> Assigned task
Copy out, in full, each line of the data below that contains the word "Identify".

> Dataset extract

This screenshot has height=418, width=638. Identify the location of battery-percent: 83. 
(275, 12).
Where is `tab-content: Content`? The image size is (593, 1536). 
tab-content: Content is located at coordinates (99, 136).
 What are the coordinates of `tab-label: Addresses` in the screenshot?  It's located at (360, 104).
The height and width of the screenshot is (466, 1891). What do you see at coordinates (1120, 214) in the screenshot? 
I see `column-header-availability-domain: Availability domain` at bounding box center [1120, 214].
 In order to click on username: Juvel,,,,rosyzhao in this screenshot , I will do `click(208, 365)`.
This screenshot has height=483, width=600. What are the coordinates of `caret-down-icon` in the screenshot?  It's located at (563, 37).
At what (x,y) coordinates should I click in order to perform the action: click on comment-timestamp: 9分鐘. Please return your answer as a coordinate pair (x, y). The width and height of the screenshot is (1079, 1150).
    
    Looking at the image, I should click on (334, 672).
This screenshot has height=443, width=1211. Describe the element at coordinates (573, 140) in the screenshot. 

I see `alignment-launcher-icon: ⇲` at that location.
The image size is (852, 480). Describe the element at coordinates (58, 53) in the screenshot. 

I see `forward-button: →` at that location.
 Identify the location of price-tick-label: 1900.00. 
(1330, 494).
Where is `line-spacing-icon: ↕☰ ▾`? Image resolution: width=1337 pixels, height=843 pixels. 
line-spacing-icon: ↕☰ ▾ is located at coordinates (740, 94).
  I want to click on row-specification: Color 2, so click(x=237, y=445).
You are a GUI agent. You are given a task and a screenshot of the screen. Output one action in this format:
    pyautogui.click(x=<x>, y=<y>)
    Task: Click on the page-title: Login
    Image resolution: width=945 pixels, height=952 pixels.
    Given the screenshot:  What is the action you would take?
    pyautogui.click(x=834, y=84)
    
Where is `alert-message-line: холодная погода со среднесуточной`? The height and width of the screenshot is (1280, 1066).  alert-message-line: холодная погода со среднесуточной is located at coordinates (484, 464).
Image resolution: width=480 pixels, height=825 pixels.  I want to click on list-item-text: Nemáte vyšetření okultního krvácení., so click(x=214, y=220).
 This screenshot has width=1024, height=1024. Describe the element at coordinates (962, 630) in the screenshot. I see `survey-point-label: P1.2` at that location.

> Written solution
This screenshot has height=418, width=638. Identify the location of battery-percent: 83. 
 Identify the location of price-tick-label: 1900.00. 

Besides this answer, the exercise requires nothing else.